** Opening Records to process block **
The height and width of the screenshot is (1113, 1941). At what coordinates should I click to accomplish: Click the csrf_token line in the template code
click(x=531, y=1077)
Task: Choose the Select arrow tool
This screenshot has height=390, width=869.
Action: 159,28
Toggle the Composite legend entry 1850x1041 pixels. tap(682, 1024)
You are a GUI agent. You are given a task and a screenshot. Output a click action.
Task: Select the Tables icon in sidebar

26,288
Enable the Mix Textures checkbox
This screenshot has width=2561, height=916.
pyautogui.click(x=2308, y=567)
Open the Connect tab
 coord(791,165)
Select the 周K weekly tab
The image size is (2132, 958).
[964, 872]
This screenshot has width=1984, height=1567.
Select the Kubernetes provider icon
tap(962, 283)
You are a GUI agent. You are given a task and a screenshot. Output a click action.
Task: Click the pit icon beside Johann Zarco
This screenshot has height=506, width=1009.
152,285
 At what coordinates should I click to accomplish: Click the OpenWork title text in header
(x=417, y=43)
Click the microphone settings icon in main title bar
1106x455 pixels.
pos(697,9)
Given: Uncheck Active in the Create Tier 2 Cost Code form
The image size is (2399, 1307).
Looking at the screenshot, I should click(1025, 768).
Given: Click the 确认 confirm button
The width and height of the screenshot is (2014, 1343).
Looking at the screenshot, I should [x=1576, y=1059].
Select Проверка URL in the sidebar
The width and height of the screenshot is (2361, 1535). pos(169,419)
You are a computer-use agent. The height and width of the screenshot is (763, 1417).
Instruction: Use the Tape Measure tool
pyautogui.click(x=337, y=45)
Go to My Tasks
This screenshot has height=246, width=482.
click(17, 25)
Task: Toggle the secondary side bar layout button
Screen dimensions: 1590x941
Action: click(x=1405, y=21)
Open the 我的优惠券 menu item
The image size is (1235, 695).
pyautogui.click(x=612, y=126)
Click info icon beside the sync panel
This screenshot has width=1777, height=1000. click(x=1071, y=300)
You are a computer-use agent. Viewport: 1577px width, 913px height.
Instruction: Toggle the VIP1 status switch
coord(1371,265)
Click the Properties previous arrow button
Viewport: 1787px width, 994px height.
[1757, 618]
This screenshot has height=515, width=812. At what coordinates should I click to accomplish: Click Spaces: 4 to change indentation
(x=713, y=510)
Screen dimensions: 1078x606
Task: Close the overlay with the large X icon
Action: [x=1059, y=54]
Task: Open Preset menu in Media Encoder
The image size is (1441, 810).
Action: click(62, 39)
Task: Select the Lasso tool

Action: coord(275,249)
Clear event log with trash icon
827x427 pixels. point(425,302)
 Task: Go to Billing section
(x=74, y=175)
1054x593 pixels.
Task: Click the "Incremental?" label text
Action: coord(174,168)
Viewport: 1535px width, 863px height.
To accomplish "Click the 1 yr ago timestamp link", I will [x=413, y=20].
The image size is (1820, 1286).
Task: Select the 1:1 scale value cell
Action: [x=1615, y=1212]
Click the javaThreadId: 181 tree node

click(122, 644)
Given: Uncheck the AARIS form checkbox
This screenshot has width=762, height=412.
** Closing Records to process block **
Everything above, from first entry to last, must be reproduced exactly.

Completed exercise:
The height and width of the screenshot is (1113, 1941). At what coordinates should I click to accomplish: Click the csrf_token line in the template code
click(x=531, y=1077)
Task: Choose the Select arrow tool
This screenshot has height=390, width=869.
Action: 159,28
Toggle the Composite legend entry 1850x1041 pixels. tap(682, 1024)
You are a GUI agent. You are given a task and a screenshot. Output a click action.
Task: Select the Tables icon in sidebar

26,288
Enable the Mix Textures checkbox
This screenshot has width=2561, height=916.
pyautogui.click(x=2308, y=567)
Open the Connect tab
 coord(791,165)
Select the 周K weekly tab
The image size is (2132, 958).
[964, 872]
This screenshot has width=1984, height=1567.
Select the Kubernetes provider icon
tap(962, 283)
You are a GUI agent. You are given a task and a screenshot. Output a click action.
Task: Click the pit icon beside Johann Zarco
This screenshot has height=506, width=1009.
152,285
 At what coordinates should I click to accomplish: Click the OpenWork title text in header
(x=417, y=43)
Click the microphone settings icon in main title bar
1106x455 pixels.
pos(697,9)
Given: Uncheck Active in the Create Tier 2 Cost Code form
The image size is (2399, 1307).
Looking at the screenshot, I should click(1025, 768).
Given: Click the 确认 confirm button
The width and height of the screenshot is (2014, 1343).
Looking at the screenshot, I should [x=1576, y=1059].
Select Проверка URL in the sidebar
The width and height of the screenshot is (2361, 1535). pos(169,419)
You are a computer-use agent. The height and width of the screenshot is (763, 1417).
Instruction: Use the Tape Measure tool
pyautogui.click(x=337, y=45)
Go to My Tasks
This screenshot has height=246, width=482.
click(17, 25)
Task: Toggle the secondary side bar layout button
Screen dimensions: 1590x941
Action: click(x=1405, y=21)
Open the 我的优惠券 menu item
The image size is (1235, 695).
pyautogui.click(x=612, y=126)
Click info icon beside the sync panel
This screenshot has width=1777, height=1000. click(x=1071, y=300)
You are a computer-use agent. Viewport: 1577px width, 913px height.
Instruction: Toggle the VIP1 status switch
coord(1371,265)
Click the Properties previous arrow button
Viewport: 1787px width, 994px height.
[1757, 618]
This screenshot has height=515, width=812. At what coordinates should I click to accomplish: Click Spaces: 4 to change indentation
(x=713, y=510)
Screen dimensions: 1078x606
Task: Close the overlay with the large X icon
Action: [x=1059, y=54]
Task: Open Preset menu in Media Encoder
The image size is (1441, 810).
Action: click(62, 39)
Task: Select the Lasso tool

Action: coord(275,249)
Clear event log with trash icon
827x427 pixels. point(425,302)
 Task: Go to Billing section
(x=74, y=175)
1054x593 pixels.
Task: Click the "Incremental?" label text
Action: coord(174,168)
Viewport: 1535px width, 863px height.
To accomplish "Click the 1 yr ago timestamp link", I will [x=413, y=20].
The image size is (1820, 1286).
Task: Select the 1:1 scale value cell
Action: [x=1615, y=1212]
Click the javaThreadId: 181 tree node

click(122, 644)
Given: Uncheck the AARIS form checkbox
This screenshot has width=762, height=412.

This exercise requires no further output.